I want to talk to you about some of the most driven people I have ever encountered in my career: three-year-olds.
They are also some of the most successful individuals given their short tenure and minimal experience. They don’t care that you’re a sales executive in a Fortune 500 company who needs to catch a flight in order to pitch a huge lead. When they have sand in their shoes and a strong sense of self, your most influential and logical reasoning has no power over their steadfast defiance and refusal to put on their damn velcro, light-up sneakers.
In short, they get what they want.
Here are a few pointers from the kids’ playbook on goal setting and achievement.

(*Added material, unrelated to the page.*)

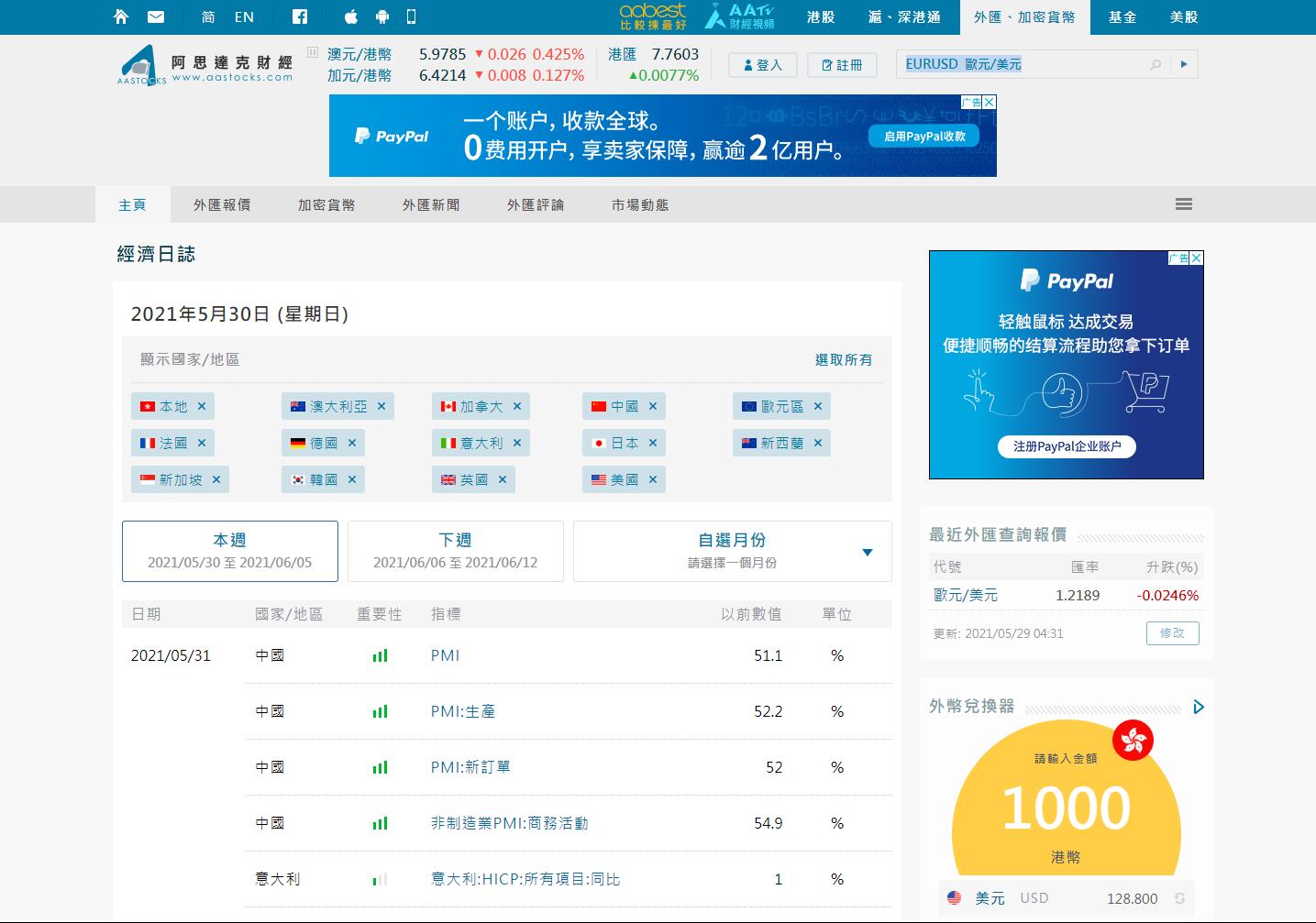Viewport: 1316px width, 923px height.
Task: Click the 選取所有 link
Action: click(x=844, y=360)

Laser-Focus – Imagine a hangry kid who wants a box of cookies in the grocery store. Hearing a “no” from their grown-up doesn’t stop them. They see this as the beginning of a negotiation. Seeing the cookies on the top shelf doesn’t deter them. They will give up their favorite lovey if it means they will get the cookies.
Growth-Mindset – Kids know there’s always a way. When they want a toy from Target, they will turn into spider monkey houdinis climbing over carts and people to find the one they want. They love a challenge and rather than viewing obstacles as stop signs, they view them as opportunities to evolve their thinking.
Willingness to Take Risks – Kids don’t have limiting beliefs. They don’t think “what if my mom says no?”. They don’t wonder “what if my ice cream doesn’t taste just like rainbows?” and they don’t doubt themselves and their ability to get what they want pondering “do I deserve the sparkly tutu?” or “am I good enough for the elmo socks?”. There’s no inner chatter telling them they can’t. All they know is I CAN.
Flexibility – Kids don’t worry about the fact that it’s raining. They also don’t care if the slide is wet or the playground is muddy. They don’t care that it’s humid and you can’t have frizzy hair because you have to look presentable for a client happy hour tonight – it’s just hair! They will go after what they want and pivot as needed.
Support – One grown-up said “no” to a new stuffy? No problem! Kids will ask the other grown-up. Both said “no”? Kids will morph into the cutest, big-eyed, chubby-cheeked tiny humans to everyone around them, looking for someone else to be on their stuffy-acquisition team. Still no stuffy? Kids will make sure everyone in the entire store knows what they want – loud tantrums and fountains of tears usually mean their grown-up will buy them the stuffy! If all else fails, Grandma will come through. They will stop at nothing to find their personal board-of-directors to help them get what they want.
Now, as an adult with a fully formed amygdala and a little more emotional intelligence than a three-year-old, I want to know:
How can you channel your inner child as you think about your next goal?
How can you take control of your decisions so that your fears and insecurities aren’t getting in the way of what you really want?
What imperfect action can you take knowing that it’s better than NO ACTION?
How can you not only get the cookies, but make sure there’s a cold glass of milk, too?